LA DENOMINACION DE ORIGEN BAENA (I), por Francisco Expósito

La calidad de los aceites venía siendo reconocida desde hacía décadas. Los olivareros de Baena, con la incertidumbre de lo que sucedería en el sector ante las incipientes negociaciones de incorporación de España a la UE, solían llevar sus producciones a las cooperativas de Guadalupe y Germán Baena, tras la progresiva desaparición de industriales que se registró en las décadas anteriores. No se hablaba aún de envasar el aceite en botellas de vidrio o latas de 5 litros, sino que se vendía en grandes barricas de 25 o 50 litros. El baenense José Javier Rodríguez Alcaide ocupaba en aquellos momentos el cargo de secretario general técnico del Ministerio de Agricultura, mientras en Baena el Partido del Trabajo de Andalucía (PTA), en coalición con el PCE, asumió el gobierno municipal al imponerse en las primeras elecciones locales convocadas tras la Dictadura.
En estas circunstancias reapareció en Baena un proyecto que trataba de unir la calidad del aceite con la promoción para conseguir que el valor añadido del producto se quedara en la zona. Si a inicios de los setenta la solicitud para crear una denominación se quedó olvidada en el cajón de algún funcionario, en 1978 ya existía un movimiento asociativo de los olivareros de Baena y comarca que no tendría freno. En esos meses se celebraron multitud de reuniones en las que se explicaron los requisitos, las exigencias de calidad y control de todos los procesos productivos. Las cámaras agrarias, los ayuntamientos y las hermandades de labradores y ganaderos respaldaron unánimemente el proyecto. José Javier Rodríguez Alcaide recordaba en 2002 cómo surgió el impulso definitivo: «Vinieron a visitarme una serie de agricultores para hablarme del olivar de Baena. Les dije que la manera en que podía ayudarles era impulsar una denominación de origen, puesto que la zona tenía calidades excepcionales para que pudiera ser amparada por el decreto de 1972, que es el que regula las denominaciones de calidad».

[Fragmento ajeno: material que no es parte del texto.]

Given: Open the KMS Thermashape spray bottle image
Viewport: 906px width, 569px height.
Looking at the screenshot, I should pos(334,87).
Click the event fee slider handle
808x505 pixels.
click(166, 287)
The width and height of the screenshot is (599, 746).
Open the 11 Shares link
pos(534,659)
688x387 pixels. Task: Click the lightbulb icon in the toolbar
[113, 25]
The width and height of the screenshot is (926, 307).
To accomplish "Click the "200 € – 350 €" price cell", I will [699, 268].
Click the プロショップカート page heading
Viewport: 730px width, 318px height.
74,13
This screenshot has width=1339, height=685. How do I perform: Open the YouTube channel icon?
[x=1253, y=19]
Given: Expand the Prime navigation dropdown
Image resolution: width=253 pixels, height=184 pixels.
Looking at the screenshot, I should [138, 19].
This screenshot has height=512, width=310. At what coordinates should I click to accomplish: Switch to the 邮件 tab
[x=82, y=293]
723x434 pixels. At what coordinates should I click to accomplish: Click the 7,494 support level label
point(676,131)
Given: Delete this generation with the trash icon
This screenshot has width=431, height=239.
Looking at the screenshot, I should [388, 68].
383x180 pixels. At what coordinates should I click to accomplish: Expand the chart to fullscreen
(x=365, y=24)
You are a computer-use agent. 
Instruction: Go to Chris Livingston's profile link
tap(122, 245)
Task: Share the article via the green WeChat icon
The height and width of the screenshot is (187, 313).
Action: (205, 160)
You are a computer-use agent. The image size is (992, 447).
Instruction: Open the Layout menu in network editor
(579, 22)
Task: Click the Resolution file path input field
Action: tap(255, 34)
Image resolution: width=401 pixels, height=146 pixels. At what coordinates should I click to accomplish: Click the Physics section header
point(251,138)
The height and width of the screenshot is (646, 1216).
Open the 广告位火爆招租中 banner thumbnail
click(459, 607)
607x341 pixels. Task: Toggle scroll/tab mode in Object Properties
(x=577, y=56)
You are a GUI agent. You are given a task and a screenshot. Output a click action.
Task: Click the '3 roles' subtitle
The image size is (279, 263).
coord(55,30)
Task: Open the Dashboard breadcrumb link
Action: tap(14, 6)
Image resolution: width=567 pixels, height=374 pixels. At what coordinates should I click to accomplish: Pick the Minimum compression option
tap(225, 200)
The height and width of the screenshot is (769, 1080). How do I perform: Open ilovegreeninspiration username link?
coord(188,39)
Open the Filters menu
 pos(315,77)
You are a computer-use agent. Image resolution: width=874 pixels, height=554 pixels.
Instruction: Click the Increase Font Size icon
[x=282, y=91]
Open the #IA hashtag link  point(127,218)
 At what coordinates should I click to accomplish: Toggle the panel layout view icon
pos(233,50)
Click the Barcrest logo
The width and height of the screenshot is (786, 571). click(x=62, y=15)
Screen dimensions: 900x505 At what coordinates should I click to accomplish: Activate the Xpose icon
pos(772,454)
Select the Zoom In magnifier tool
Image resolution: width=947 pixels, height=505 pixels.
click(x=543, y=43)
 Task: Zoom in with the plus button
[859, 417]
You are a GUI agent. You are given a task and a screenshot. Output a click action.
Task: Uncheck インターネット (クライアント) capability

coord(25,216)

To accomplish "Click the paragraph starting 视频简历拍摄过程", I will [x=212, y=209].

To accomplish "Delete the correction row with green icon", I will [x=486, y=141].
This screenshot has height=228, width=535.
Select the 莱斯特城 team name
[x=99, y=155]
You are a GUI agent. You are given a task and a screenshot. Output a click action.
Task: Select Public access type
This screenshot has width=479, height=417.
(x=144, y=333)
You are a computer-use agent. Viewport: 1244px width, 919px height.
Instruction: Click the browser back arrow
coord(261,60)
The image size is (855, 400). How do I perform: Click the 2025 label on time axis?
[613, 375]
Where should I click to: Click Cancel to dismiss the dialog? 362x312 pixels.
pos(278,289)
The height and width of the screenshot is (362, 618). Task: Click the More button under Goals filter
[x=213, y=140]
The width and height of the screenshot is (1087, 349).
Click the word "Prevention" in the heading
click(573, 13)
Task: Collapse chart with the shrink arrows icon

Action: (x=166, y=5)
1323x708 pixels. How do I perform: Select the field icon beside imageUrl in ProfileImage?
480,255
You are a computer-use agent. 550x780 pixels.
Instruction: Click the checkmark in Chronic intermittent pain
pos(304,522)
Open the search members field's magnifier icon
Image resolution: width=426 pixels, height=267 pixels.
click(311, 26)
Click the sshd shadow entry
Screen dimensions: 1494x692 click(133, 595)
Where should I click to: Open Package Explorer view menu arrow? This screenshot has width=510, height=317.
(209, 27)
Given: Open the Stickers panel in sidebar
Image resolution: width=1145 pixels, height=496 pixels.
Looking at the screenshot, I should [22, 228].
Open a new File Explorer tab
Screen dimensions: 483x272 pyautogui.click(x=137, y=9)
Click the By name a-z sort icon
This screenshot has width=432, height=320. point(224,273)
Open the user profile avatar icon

Había que decidir también el marco de producción de la futura denominación. Junto a Baena, Zuheros, Luque, Doña Mencía y Nueva Carteya se unieron desde el principio a la iniciativa. Castro del Río y Priego también se incorporarían después al proceso, aunque ninguno de los dos municipios entró entonces. En Castro se quiso incluir la zona de La Mata en el distintivo, aunque al final no existió acuerdo entre los productores por la dificultad que entrañaba diferenciar la aceituna de un olivar de este paraje de Castro de otro del mismo municipio. Las divergencias por el nombre con el que se conocería la futura denominación separó a Priego del proyecto.
La ilusión de los olivareros de la comarca de Baena sería reconocida finalmente en marzo de 1981, cuando el Boletín Oficial del Estado (BOE) publicaba una orden del Ministerio de Agricultura en la que se concedía una declaración provisional, a pesar de que desde 1978 ya existía un proyecto consolidado. Entonces se eligieron a los representantes del consejo regulador. El primer presidente fue Julio Berbel, delegado provincial de Agricultura.
Pero quedaba aún mucho por andar. Había que elaborar el reglamento del consejo regulador y era necesario crear una envasadora para comercializar los aceites amparados.